Description of the task: Update the lines of the records from the line with "You are a GUI" up to and including the line with "tap(112, 122)" by changing "back arrow" to "return arrow". Leave everything else unchanged, and give back only those lines.

Excerpted records:

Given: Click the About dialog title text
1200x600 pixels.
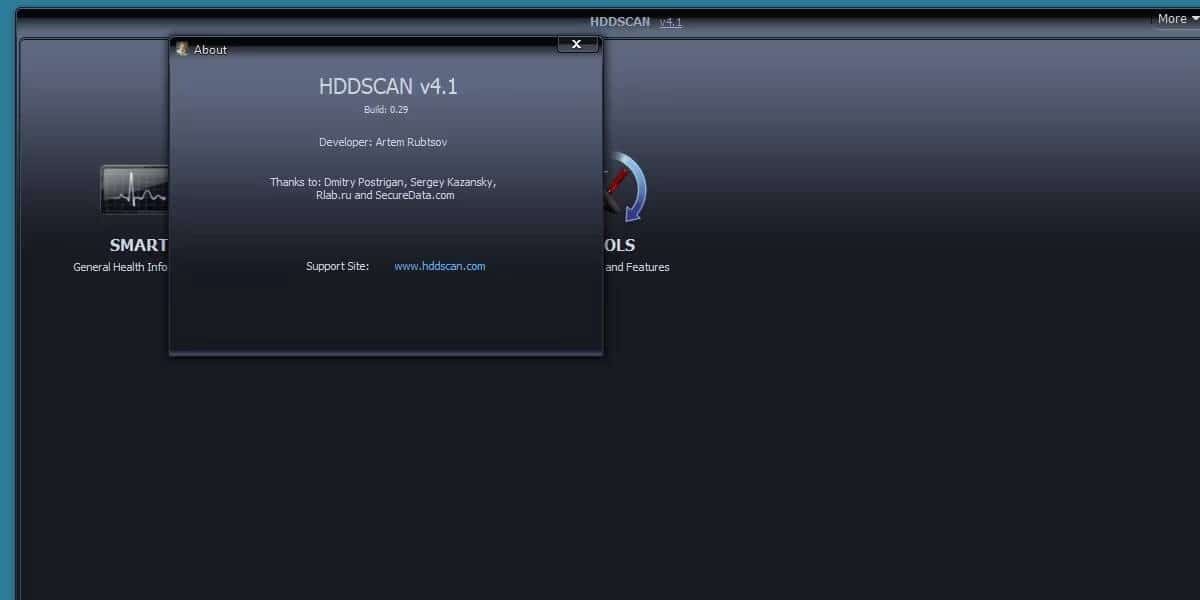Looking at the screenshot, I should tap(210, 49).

--

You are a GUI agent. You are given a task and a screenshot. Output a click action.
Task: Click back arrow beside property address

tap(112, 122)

Answer to the exercise:
You are a GUI agent. You are given a task and a screenshot. Output a click action.
Task: Click return arrow beside property address

tap(112, 122)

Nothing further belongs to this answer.